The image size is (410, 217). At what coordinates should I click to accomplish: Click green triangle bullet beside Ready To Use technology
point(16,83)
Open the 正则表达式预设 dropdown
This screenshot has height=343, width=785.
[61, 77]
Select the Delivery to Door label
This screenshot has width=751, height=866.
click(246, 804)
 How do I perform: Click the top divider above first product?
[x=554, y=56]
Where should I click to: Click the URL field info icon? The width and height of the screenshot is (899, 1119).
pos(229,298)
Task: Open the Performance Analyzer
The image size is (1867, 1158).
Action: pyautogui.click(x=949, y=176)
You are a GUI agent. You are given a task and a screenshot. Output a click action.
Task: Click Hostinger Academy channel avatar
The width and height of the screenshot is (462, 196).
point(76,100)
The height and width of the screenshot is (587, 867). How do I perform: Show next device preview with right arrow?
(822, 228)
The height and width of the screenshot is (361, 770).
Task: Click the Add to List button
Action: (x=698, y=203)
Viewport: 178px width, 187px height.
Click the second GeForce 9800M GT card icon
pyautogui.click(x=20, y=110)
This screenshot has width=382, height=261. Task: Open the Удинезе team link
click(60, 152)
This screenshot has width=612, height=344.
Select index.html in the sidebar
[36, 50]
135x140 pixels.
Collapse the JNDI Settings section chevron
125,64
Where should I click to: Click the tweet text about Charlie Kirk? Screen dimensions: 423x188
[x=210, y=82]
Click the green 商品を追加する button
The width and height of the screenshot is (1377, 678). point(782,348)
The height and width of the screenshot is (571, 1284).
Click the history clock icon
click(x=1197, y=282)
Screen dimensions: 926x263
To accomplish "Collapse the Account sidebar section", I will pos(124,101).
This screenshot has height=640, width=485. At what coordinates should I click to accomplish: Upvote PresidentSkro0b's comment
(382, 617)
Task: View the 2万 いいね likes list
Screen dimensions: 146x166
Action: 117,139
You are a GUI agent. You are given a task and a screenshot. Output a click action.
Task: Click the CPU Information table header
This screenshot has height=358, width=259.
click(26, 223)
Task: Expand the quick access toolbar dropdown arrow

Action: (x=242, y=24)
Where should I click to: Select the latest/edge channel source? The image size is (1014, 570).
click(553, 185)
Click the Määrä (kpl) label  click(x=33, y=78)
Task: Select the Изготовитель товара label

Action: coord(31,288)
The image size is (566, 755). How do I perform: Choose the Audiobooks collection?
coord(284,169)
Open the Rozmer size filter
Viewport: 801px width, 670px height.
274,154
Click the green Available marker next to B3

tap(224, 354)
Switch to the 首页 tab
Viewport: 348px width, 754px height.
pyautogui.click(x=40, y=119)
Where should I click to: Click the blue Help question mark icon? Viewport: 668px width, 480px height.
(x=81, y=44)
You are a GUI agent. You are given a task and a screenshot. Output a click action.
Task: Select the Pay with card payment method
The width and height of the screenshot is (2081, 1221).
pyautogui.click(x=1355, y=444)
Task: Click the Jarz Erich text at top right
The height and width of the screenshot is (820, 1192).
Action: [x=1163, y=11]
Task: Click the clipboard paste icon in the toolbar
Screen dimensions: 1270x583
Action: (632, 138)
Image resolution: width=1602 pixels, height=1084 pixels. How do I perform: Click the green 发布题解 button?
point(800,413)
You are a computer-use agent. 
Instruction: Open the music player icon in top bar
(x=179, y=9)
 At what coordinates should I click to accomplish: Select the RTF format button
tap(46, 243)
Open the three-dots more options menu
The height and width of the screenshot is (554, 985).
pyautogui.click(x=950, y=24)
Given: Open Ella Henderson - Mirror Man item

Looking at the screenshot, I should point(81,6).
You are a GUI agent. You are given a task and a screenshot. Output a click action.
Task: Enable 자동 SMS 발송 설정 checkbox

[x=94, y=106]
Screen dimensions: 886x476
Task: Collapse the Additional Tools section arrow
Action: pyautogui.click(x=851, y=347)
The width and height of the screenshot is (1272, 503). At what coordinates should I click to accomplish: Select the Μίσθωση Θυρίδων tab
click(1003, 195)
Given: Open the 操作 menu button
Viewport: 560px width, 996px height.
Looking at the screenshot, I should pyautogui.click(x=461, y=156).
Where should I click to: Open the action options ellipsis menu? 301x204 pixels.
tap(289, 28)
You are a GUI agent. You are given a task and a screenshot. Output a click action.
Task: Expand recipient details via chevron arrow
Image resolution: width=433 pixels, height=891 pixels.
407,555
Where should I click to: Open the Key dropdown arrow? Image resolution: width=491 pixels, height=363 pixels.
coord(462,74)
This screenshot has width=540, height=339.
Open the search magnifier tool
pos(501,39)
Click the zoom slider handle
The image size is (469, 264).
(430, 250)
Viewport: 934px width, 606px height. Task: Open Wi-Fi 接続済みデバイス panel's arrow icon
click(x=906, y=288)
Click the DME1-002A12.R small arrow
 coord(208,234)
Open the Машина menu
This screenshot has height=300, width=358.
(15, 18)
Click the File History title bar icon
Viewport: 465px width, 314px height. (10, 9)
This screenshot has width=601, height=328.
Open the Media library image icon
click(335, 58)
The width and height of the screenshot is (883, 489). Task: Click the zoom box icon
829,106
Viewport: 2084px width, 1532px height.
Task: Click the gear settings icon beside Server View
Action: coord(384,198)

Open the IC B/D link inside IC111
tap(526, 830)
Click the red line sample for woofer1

==========

TASK OBJECTIVE: Please pick out every line of the records that contains the word "Viewport", matching case exactly.

SOLUTION FOR THIS PROBLEM:
Viewport: 178px width, 187px height.
Viewport: 801px width, 670px height.
Viewport: 348px width, 754px height.
Where should I click to: Click the blue Help question mark icon? Viewport: 668px width, 480px height.
Viewport: 560px width, 996px height.
Viewport: 934px width, 606px height. Task: Open Wi-Fi 接続済みデバイス panel's arrow icon
Viewport: 465px width, 314px height. (10, 9)
Viewport: 2084px width, 1532px height.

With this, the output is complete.